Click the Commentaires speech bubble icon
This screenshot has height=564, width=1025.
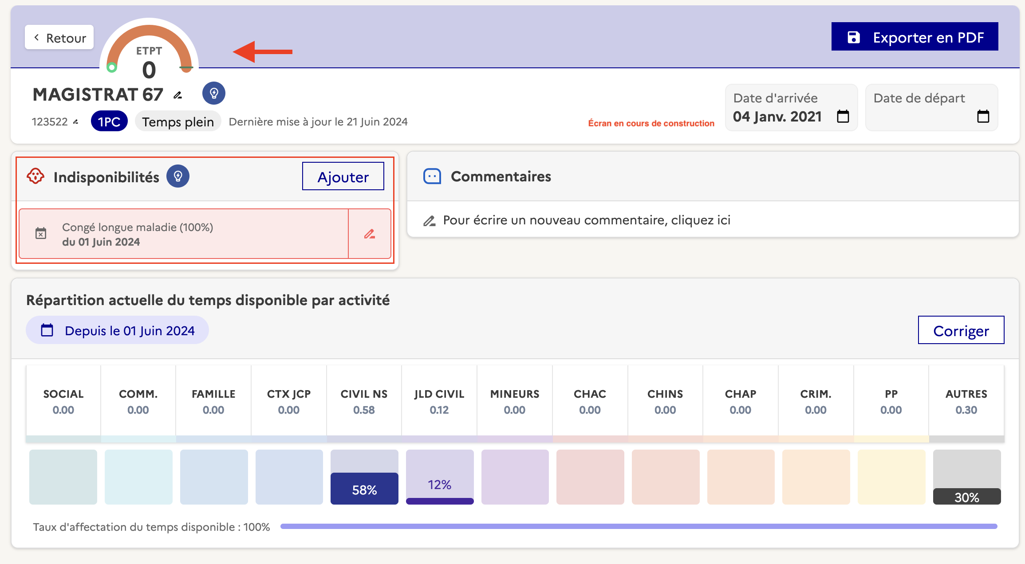432,176
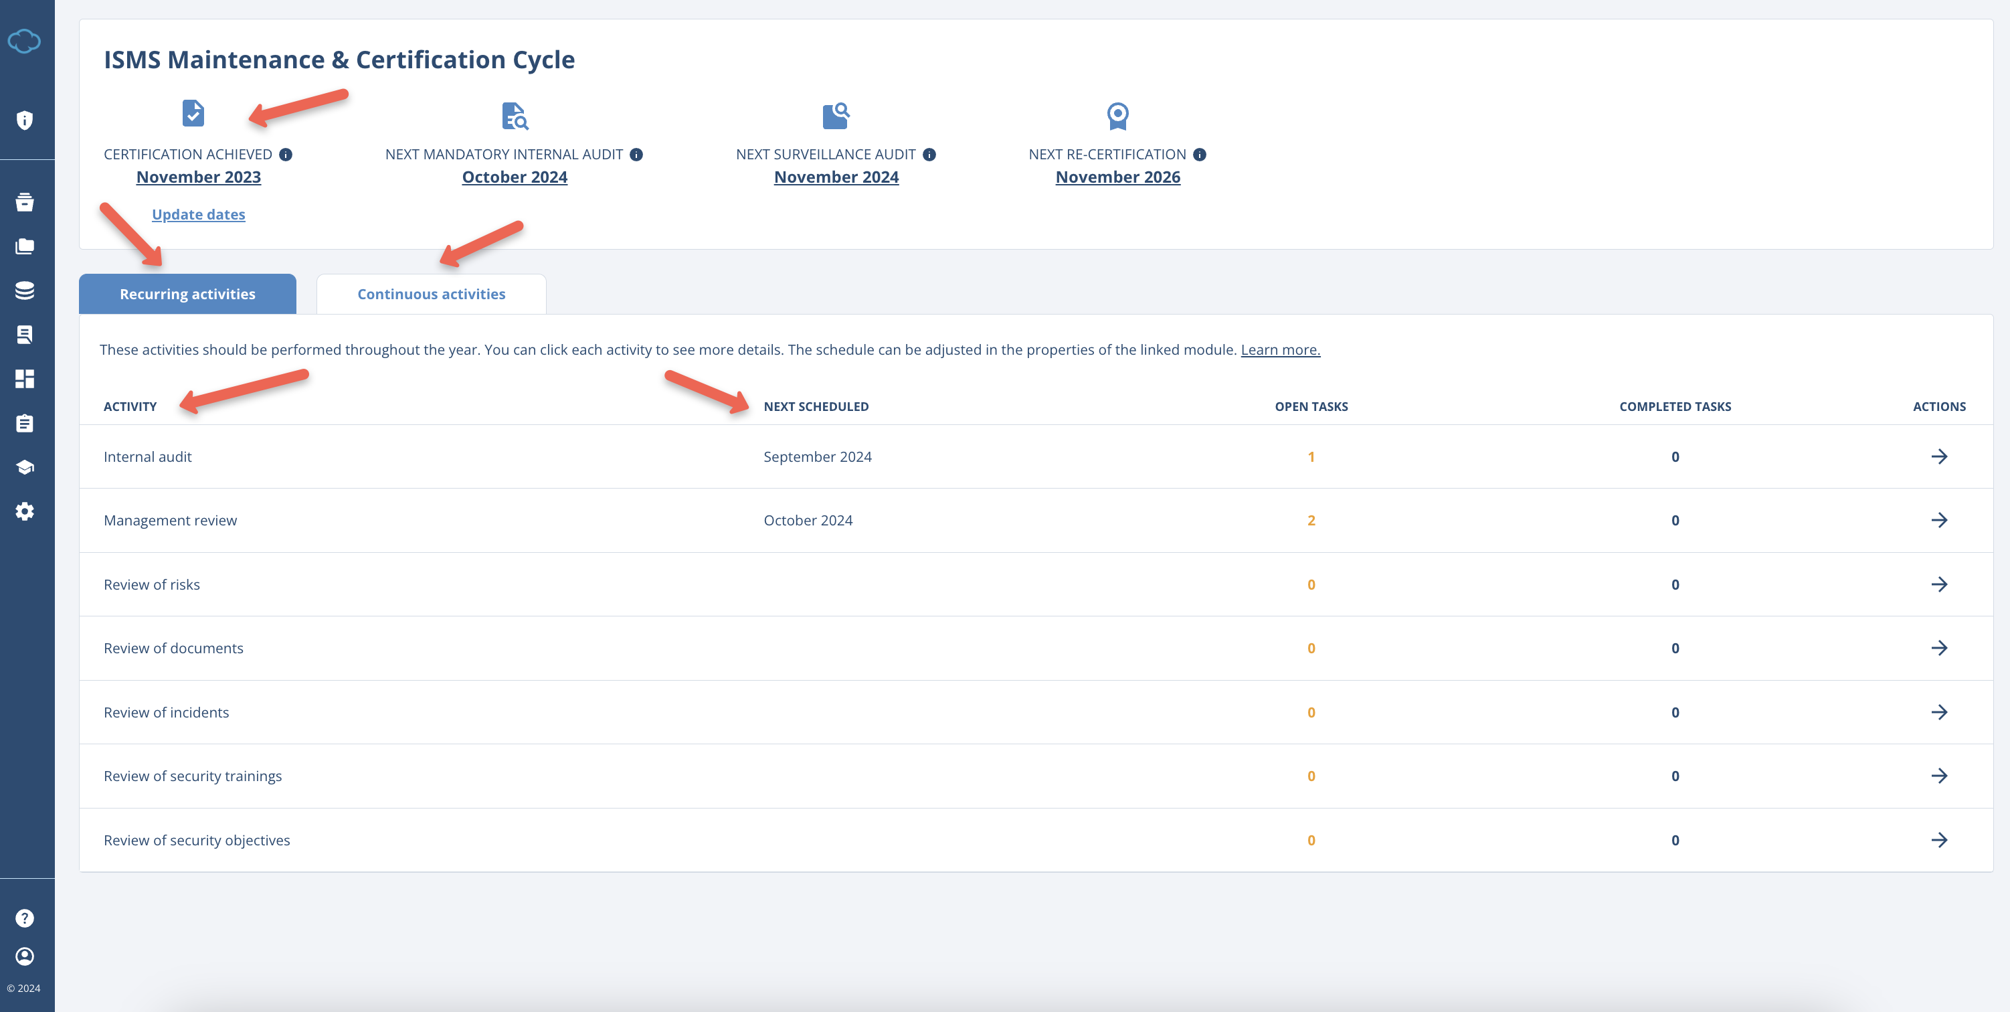Expand the Management review activity details

click(1941, 520)
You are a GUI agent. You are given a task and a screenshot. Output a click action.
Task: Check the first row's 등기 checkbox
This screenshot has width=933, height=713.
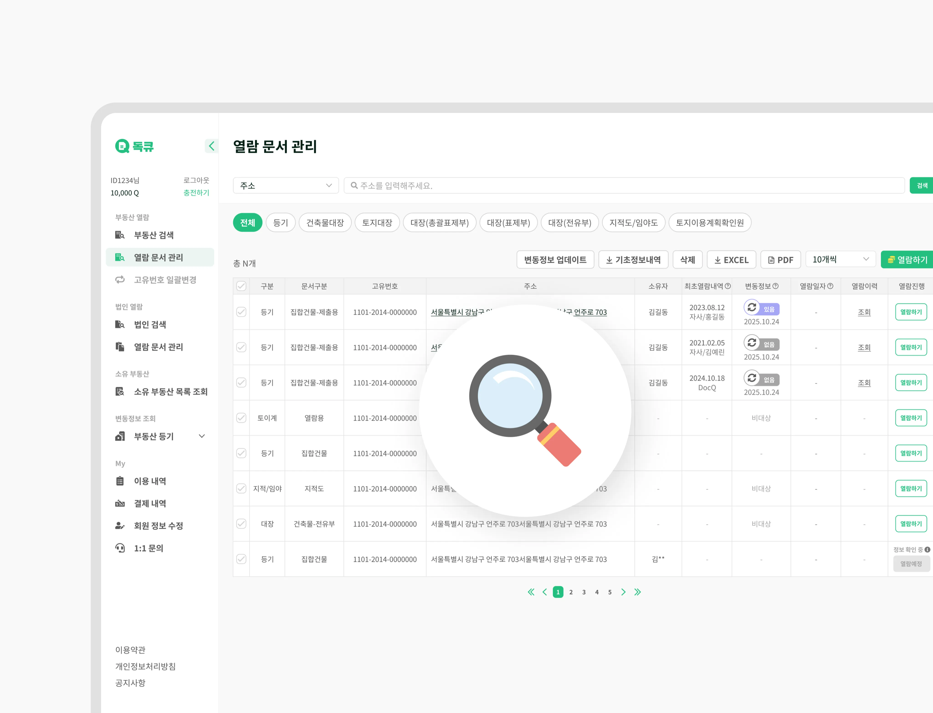point(241,312)
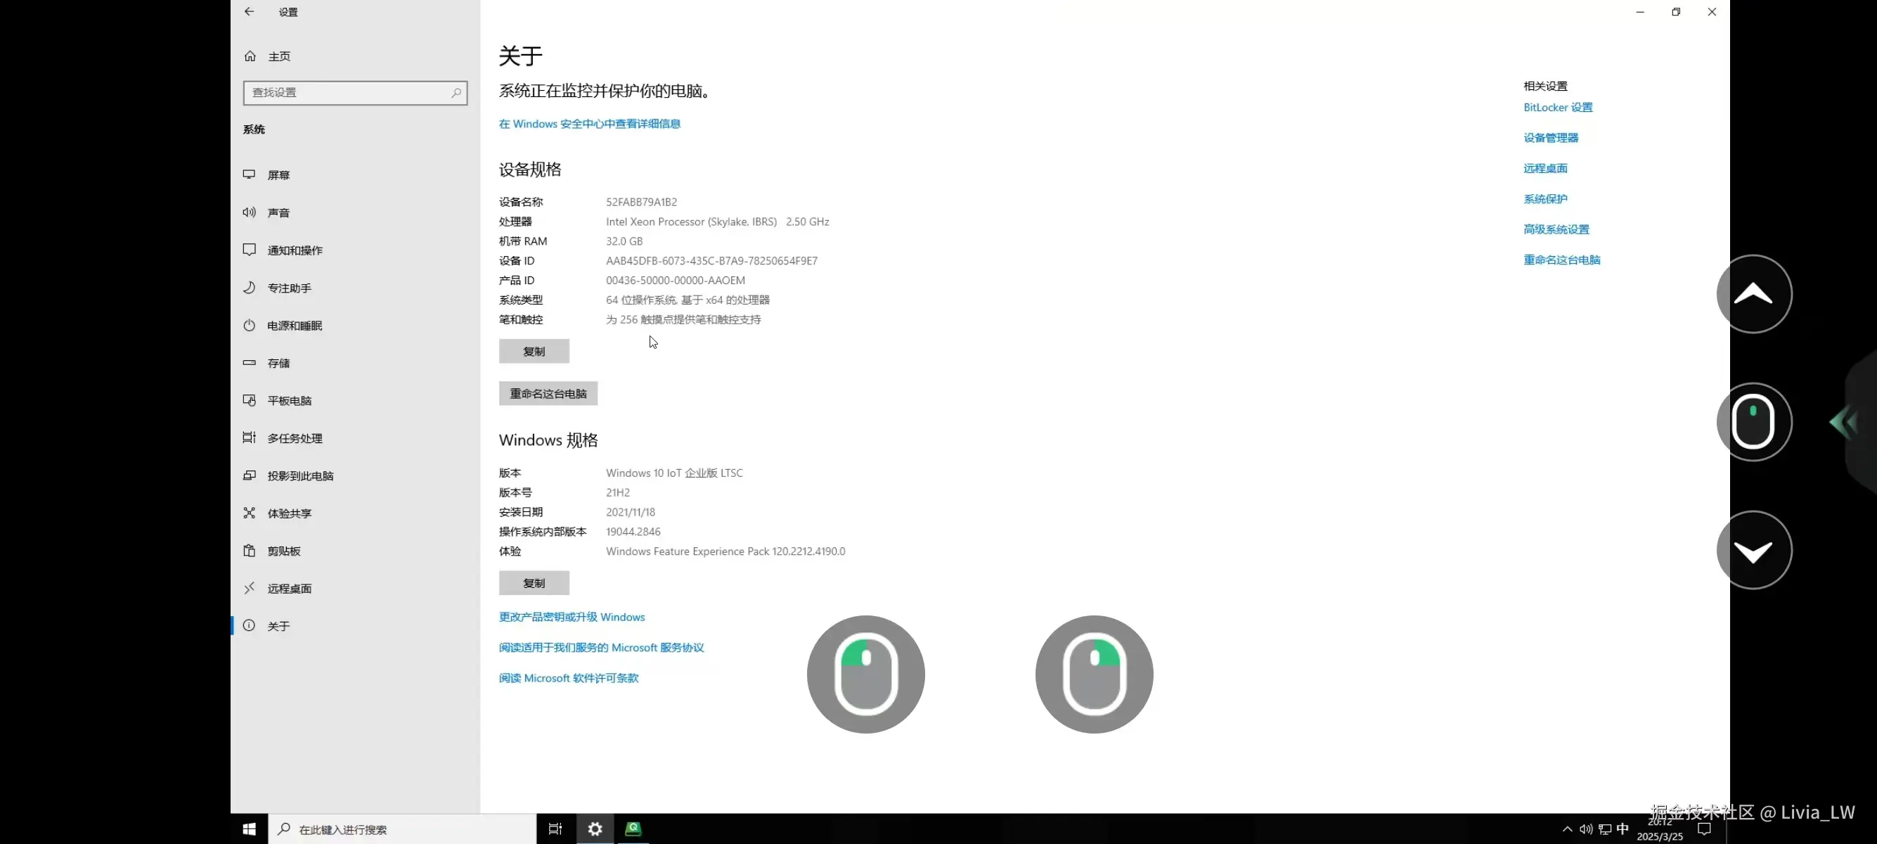Screen dimensions: 1877x844
Task: Open BitLocker 设置 link
Action: click(1557, 107)
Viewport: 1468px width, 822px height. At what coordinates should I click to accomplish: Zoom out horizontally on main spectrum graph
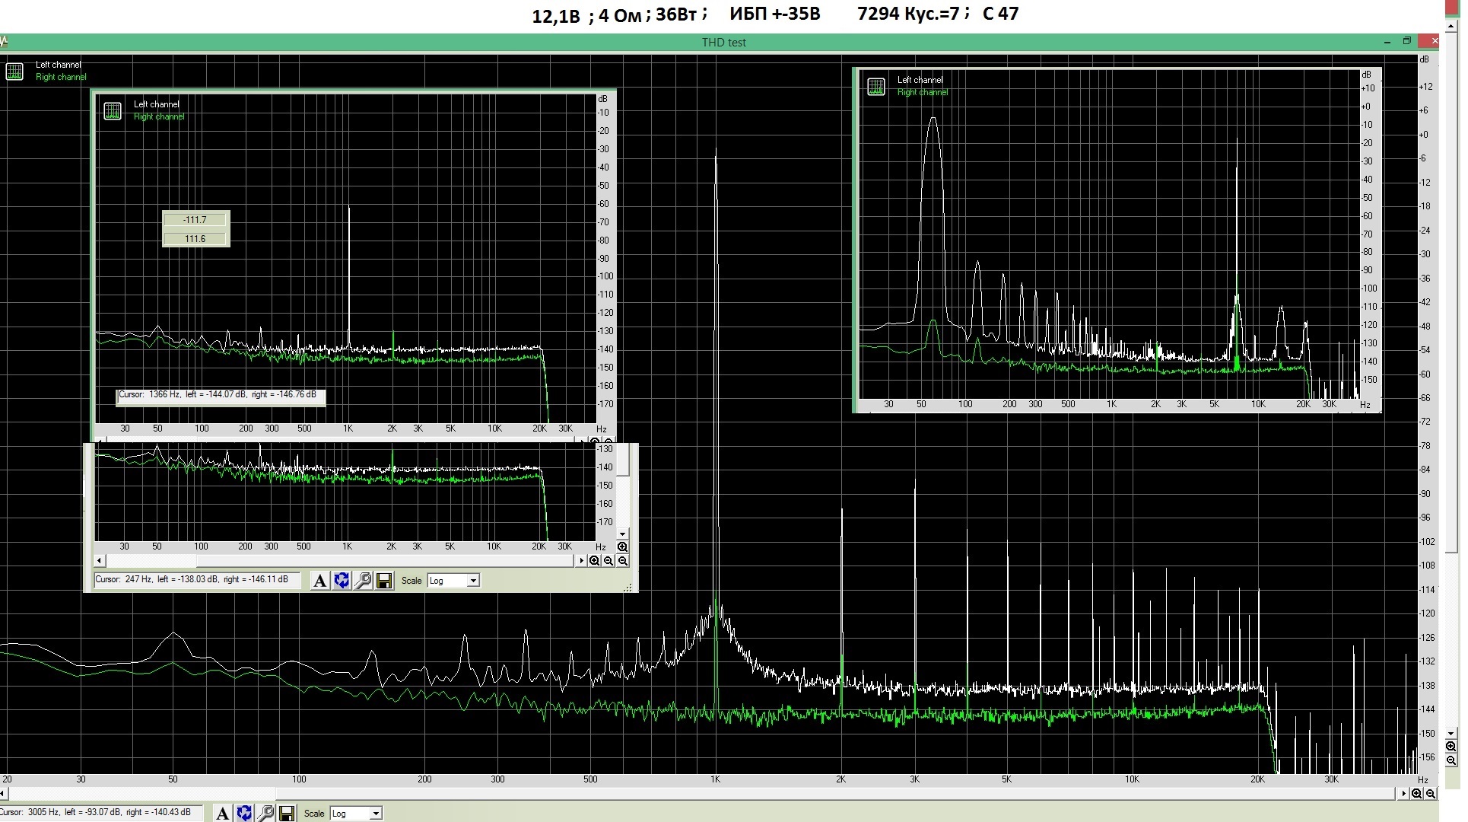pos(1431,793)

━━━━

## What you will do
Set every line of the records down again exactly, and exclude all pictures.

## Response
Click the Commentaires speech bubble icon
This screenshot has height=564, width=1025.
432,176
Expand the Management review activity details

click(1941, 520)
You are a GUI agent. You are given a task and a screenshot. Output a click action.
Task: Check the first row's 등기 checkbox
This screenshot has width=933, height=713.
point(241,312)
Screen dimensions: 1877x844
Task: Open BitLocker 设置 link
Action: click(1557, 107)
Viewport: 1468px width, 822px height. At what coordinates should I click to accomplish: Zoom out horizontally on main spectrum graph
pos(1431,793)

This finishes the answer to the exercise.